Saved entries

────────────────

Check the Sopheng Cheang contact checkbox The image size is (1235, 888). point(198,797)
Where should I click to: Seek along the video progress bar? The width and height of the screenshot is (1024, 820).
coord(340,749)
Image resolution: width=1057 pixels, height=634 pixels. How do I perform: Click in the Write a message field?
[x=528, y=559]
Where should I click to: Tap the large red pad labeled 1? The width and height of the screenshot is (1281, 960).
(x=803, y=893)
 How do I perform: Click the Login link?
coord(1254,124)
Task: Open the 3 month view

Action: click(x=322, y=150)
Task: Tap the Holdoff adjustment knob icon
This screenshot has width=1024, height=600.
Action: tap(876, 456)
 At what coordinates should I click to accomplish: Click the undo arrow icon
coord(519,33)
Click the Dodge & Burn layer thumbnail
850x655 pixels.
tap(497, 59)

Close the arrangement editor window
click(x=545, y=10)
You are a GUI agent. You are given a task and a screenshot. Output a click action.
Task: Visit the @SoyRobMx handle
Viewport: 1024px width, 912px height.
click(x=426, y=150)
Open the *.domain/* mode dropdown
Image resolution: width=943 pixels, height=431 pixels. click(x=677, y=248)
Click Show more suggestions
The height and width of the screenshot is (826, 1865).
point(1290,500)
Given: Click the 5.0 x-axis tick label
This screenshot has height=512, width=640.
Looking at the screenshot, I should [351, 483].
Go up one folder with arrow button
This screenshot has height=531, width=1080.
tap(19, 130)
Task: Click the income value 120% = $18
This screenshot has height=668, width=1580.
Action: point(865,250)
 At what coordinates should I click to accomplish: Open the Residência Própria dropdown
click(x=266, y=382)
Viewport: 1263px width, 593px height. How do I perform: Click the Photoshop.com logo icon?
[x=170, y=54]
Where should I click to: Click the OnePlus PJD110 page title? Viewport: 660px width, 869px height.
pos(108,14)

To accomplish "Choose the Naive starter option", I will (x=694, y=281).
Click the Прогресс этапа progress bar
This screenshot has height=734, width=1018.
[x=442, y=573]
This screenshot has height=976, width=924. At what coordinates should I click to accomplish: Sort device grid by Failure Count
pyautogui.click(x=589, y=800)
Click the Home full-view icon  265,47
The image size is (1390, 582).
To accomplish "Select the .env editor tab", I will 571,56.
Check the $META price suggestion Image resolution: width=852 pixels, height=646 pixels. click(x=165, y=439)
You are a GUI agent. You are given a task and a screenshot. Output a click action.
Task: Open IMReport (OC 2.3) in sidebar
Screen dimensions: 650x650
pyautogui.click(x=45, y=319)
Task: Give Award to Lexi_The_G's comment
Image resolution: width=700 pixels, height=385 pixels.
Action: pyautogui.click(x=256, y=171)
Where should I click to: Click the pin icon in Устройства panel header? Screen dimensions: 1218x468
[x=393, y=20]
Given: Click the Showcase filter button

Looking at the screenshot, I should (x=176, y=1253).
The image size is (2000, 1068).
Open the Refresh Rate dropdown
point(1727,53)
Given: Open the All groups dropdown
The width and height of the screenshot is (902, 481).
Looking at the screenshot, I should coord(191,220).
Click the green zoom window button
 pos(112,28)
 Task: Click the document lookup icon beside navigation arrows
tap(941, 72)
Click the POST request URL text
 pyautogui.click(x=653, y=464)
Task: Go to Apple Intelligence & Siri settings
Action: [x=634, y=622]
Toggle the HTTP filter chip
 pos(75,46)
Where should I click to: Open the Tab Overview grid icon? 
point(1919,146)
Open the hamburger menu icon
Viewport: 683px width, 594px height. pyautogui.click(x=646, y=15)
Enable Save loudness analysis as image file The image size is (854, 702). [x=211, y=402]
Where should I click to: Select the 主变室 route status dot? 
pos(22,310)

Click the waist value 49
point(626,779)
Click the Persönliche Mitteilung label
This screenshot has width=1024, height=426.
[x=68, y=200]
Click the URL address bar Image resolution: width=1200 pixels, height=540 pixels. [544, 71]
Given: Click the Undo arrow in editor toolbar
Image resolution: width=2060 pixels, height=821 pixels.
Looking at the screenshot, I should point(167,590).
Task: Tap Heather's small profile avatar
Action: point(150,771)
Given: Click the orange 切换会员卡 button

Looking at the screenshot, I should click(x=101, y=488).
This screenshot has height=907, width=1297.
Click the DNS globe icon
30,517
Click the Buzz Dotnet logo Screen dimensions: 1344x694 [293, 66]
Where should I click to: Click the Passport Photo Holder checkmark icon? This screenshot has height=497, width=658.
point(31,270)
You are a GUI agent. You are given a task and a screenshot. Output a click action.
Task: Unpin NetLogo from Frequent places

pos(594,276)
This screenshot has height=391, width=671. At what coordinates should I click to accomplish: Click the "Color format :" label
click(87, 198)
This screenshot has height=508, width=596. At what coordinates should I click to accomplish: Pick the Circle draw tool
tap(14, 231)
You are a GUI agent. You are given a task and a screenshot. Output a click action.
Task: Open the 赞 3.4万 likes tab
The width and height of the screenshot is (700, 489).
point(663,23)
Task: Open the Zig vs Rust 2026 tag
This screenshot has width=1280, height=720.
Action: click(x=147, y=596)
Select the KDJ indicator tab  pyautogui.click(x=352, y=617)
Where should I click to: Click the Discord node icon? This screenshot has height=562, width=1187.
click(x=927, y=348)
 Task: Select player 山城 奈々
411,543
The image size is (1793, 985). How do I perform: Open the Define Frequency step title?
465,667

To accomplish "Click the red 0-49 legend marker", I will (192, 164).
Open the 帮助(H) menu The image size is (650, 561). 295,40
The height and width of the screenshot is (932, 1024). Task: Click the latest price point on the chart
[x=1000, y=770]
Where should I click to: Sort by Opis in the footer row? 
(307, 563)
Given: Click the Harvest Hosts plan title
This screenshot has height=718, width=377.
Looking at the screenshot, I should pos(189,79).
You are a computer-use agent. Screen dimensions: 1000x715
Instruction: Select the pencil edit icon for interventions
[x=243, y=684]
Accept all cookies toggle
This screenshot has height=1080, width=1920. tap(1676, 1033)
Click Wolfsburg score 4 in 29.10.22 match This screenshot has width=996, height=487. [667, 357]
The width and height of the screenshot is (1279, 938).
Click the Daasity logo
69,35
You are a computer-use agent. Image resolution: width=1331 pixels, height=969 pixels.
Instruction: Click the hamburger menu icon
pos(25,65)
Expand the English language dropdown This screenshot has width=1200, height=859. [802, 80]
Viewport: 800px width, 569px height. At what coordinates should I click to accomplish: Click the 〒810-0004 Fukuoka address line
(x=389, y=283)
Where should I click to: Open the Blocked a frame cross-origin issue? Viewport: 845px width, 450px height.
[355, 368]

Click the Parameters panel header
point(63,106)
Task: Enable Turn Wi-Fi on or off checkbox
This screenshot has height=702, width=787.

────────────────

● **EXERCISE DIRECTIONS**
With the first line being the one containing "Where should I click to: Click the pin" and the last line the one containing "Given: Click the Undo arrow in editor toolbar", transcribe exactly the lines above that fall in that range.

● **SOLUTION FOR THIS TASK**
Where should I click to: Click the pin icon in Устройства panel header? Screen dimensions: 1218x468
[x=393, y=20]
Given: Click the Showcase filter button

Looking at the screenshot, I should (x=176, y=1253).
The image size is (2000, 1068).
Open the Refresh Rate dropdown
point(1727,53)
Given: Open the All groups dropdown
The width and height of the screenshot is (902, 481).
Looking at the screenshot, I should coord(191,220).
Click the green zoom window button
 pos(112,28)
 Task: Click the document lookup icon beside navigation arrows
tap(941, 72)
Click the POST request URL text
 pyautogui.click(x=653, y=464)
Task: Go to Apple Intelligence & Siri settings
Action: [x=634, y=622]
Toggle the HTTP filter chip
 pos(75,46)
Where should I click to: Open the Tab Overview grid icon? 
point(1919,146)
Open the hamburger menu icon
Viewport: 683px width, 594px height. pyautogui.click(x=646, y=15)
Enable Save loudness analysis as image file The image size is (854, 702). [x=211, y=402]
Where should I click to: Select the 主变室 route status dot? 
pos(22,310)

Click the waist value 49
point(626,779)
Click the Persönliche Mitteilung label
This screenshot has width=1024, height=426.
[x=68, y=200]
Click the URL address bar Image resolution: width=1200 pixels, height=540 pixels. [544, 71]
Given: Click the Undo arrow in editor toolbar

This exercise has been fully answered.